In quanto appartenenti all’Università di Milano Bicocca chiediamo al nostro Rettore di Università, per quanto permettano le condizioni economiche, di ricevere lo stesso trattamento degli studenti frequentanti l’Ateneo situato a Greco-Pirelli.
I parcheggi ad oggi esistenti nell’area circostante sono assolutamente insufficienti per il normale funzionamento della nostra Facoltà di Medicina e Chirurgia.
Si ricorda che i parcheggi sono ad uso di tutta la Facoltà (studenti di Medicina e Chirurgia, studenti frequentanti tirocini obbligatori per l’Esame di Stato, specializzandi, studenti delle lauree triennali – Infermieristica, Fisioterapia, Ostetricia, Terapia della Neuro Psicomotricità dell’Età Evolutiva, Tecnici di laboratorio). La situazione peggiora gravemente in occasione di eventi straordinari quali Lauree, Progress Test, Convegni.
In questi giorni, inoltre, sono in corso lavori all’unico parcheggio che ci è concesso, con ulteriore riduzione di posti auto (il cui scopo è presumibilmente quello di aumentarne il numero, ad ogni modo è già da ora prevedibile che non saranno comunque sufficienti).
Negli ultimi tempi, a fianco dei nostri, sta sorgendo un nuovo edificio: si dice che sarà la futura Facoltà di Biologia. In previsione di un ulteriore afflusso di studenti, a maggior ragione sarà necessario creare posti auto sufficienti per tutti noi.
Queste richieste hanno origine dal fatto che siamo continuamente tartassati da torme di vigili urbani inviati a comminare, con sospetta solerzia, decine e decine di sanzioni dato che le nostre macchine non sono parcheggiate nei dovuti modi.
Al Sig.
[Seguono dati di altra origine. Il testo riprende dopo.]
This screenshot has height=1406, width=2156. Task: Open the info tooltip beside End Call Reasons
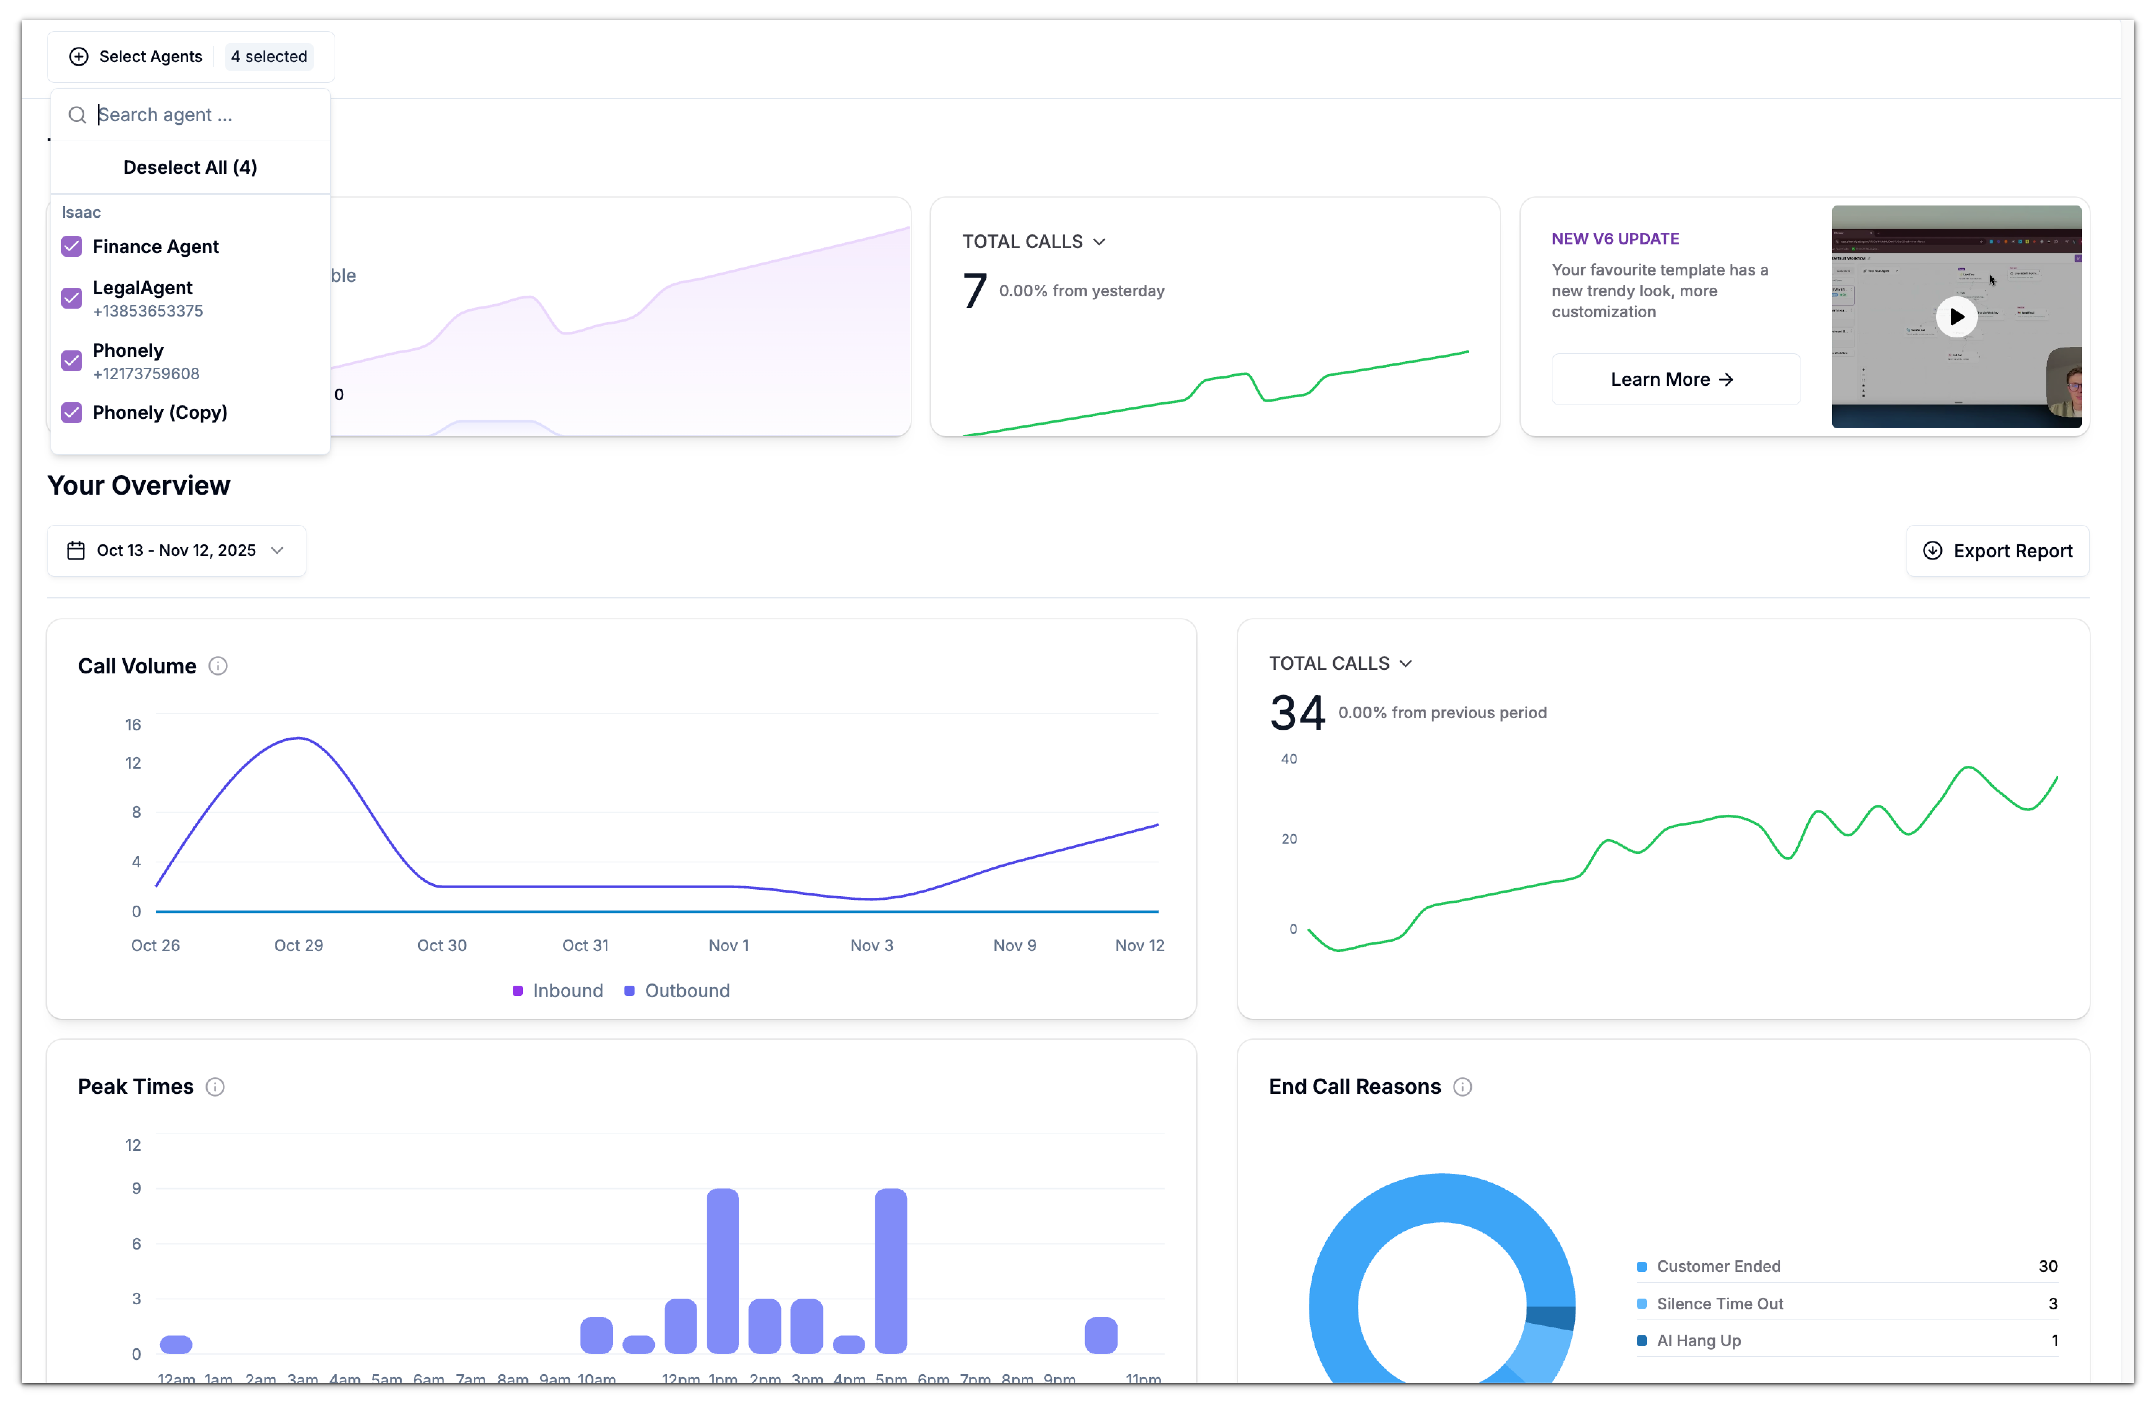pyautogui.click(x=1462, y=1086)
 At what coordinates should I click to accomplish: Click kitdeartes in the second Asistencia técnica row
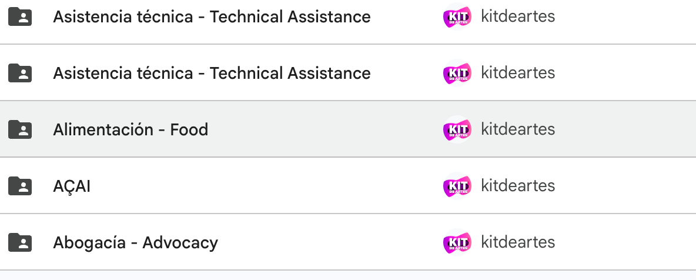(x=518, y=73)
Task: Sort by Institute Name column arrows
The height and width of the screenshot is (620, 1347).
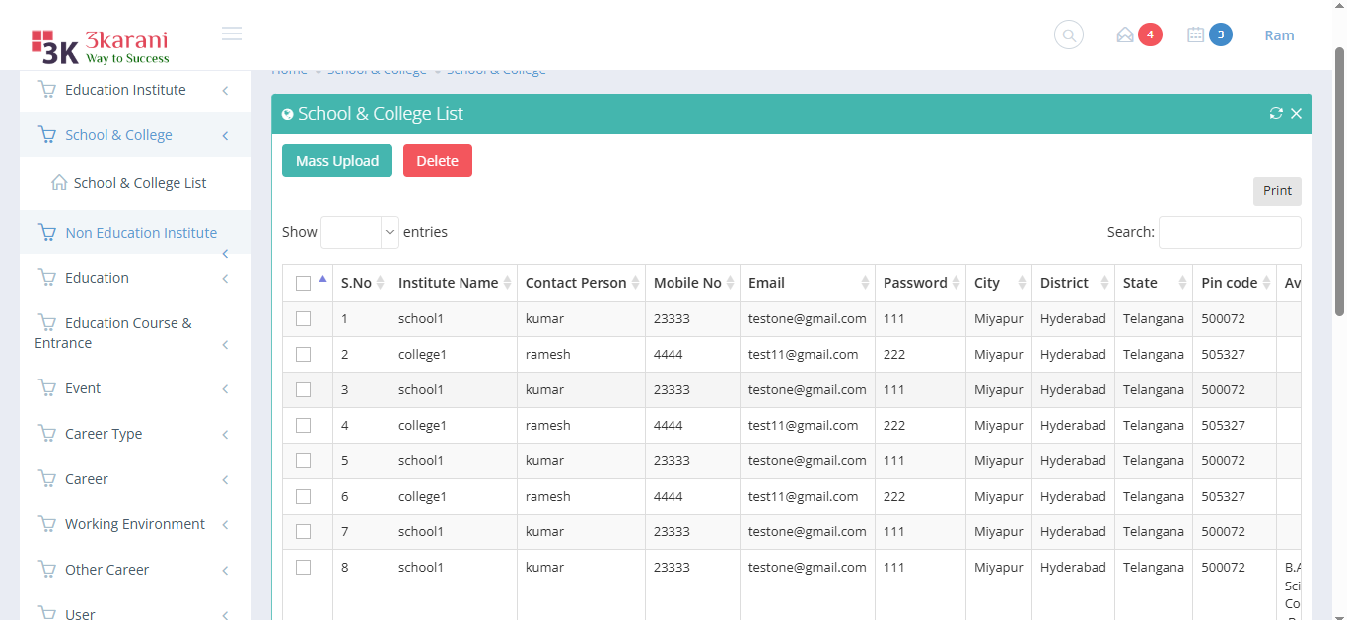Action: (507, 283)
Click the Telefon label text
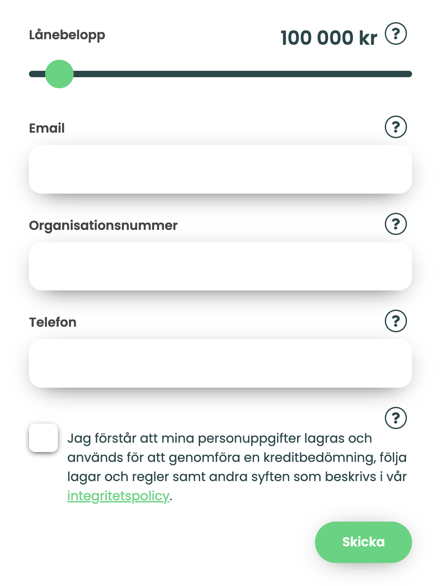 [x=53, y=322]
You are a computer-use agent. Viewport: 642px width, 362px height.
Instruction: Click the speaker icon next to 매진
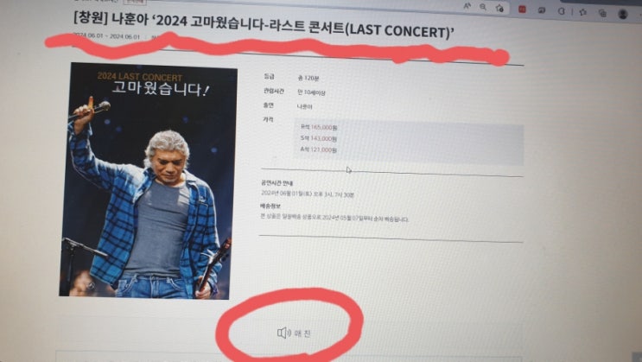point(283,333)
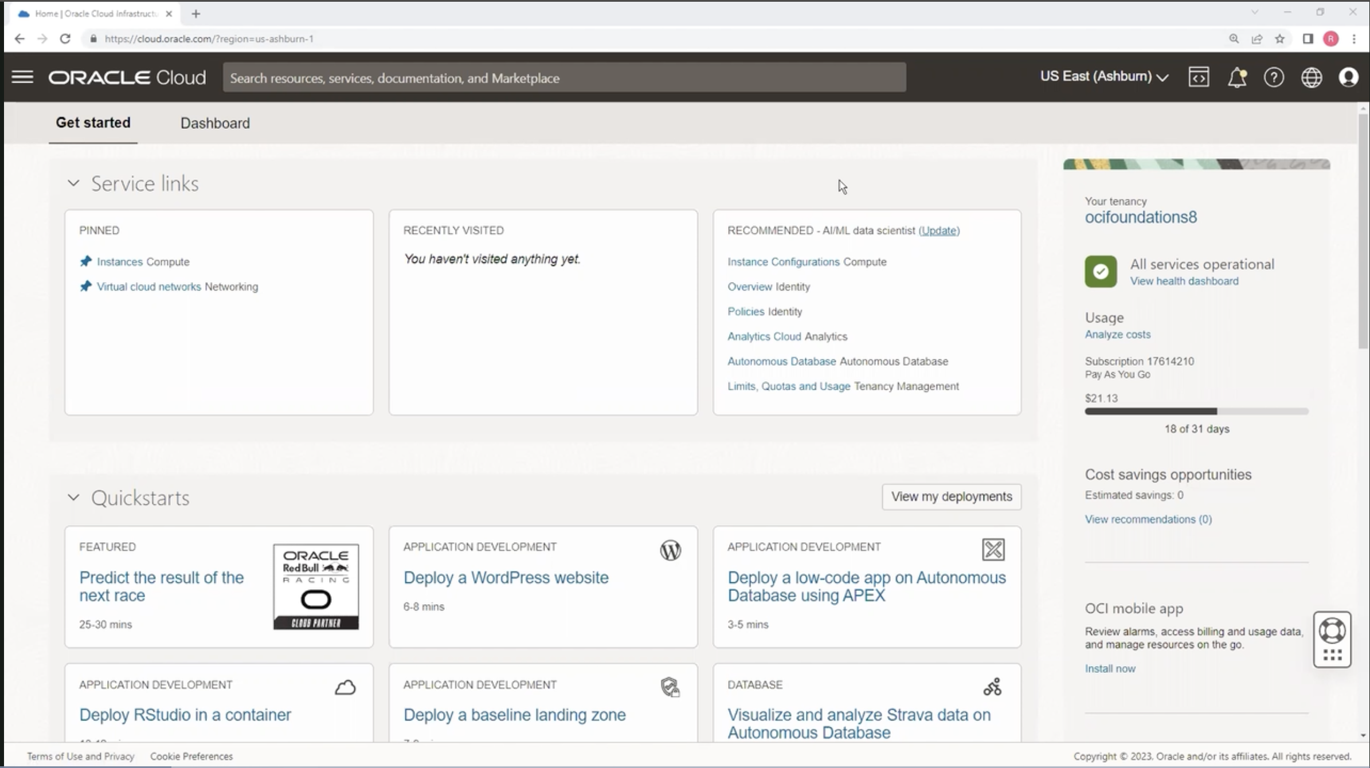Click the usage cost progress bar

point(1196,411)

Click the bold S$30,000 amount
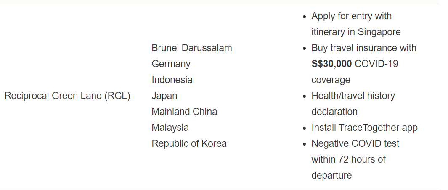pyautogui.click(x=331, y=64)
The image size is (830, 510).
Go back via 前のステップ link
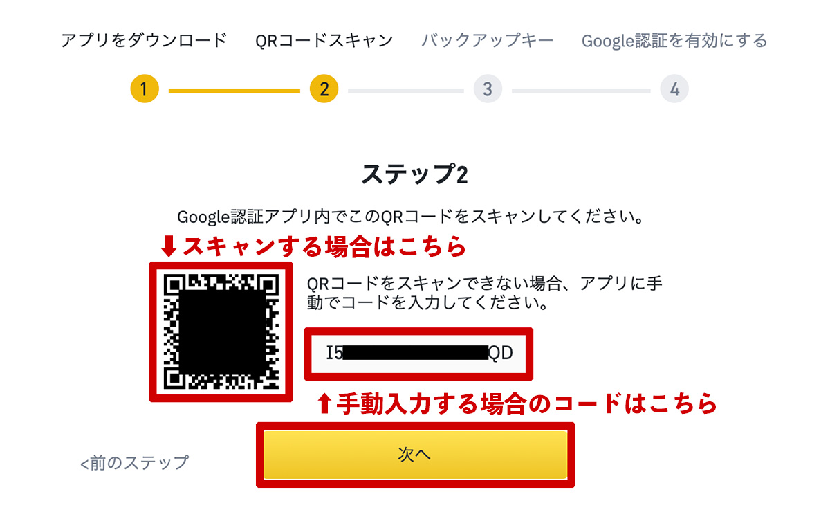click(x=134, y=462)
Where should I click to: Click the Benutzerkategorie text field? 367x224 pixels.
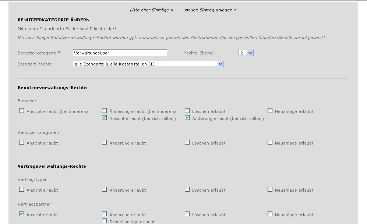pos(120,53)
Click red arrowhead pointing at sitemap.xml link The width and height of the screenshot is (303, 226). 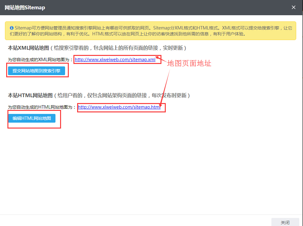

Sindaco di Monza e al responsabile d’ufficio di trasporti e viabilità chiediamo di venirci incontro, per quanto possibile.
Sappiamo che le casse comunali sono in sofferenza, ma proprio sugli studenti, che notoriamente godono di risorse inesauribili, si deve fare conto per risanarle?
A tal proposito la risposta, via mediatica, è stata la seguente: “i ragazzi devono essere i primi a rispettare le regole: hanno tutto il tempo per organizzarsi e cercare un parcheggio che non sia in divieto di sosta, se non lo fanno loro chi lo può fare?” Queste parole potrebbero essere condivisibili, qualora i parcheggi “da cercare” esistessero.
I trasporti pubblici potrebbero essere considerati sufficienti, nel momento in cui si è residenti a Monza, ma non è così per la maggior parte di noi in quanto residenti fuori sede.
Signor Sindaco, le proponiamo se possibile di rendere parte della carreggiata di via Cadore adibita a parcheggi, poichè i parcheggi in suddetta posizione non darebbero alcun disturbo al traffico quotidiano, come già avviene per le nostre autovetture multate in divieto di sosta.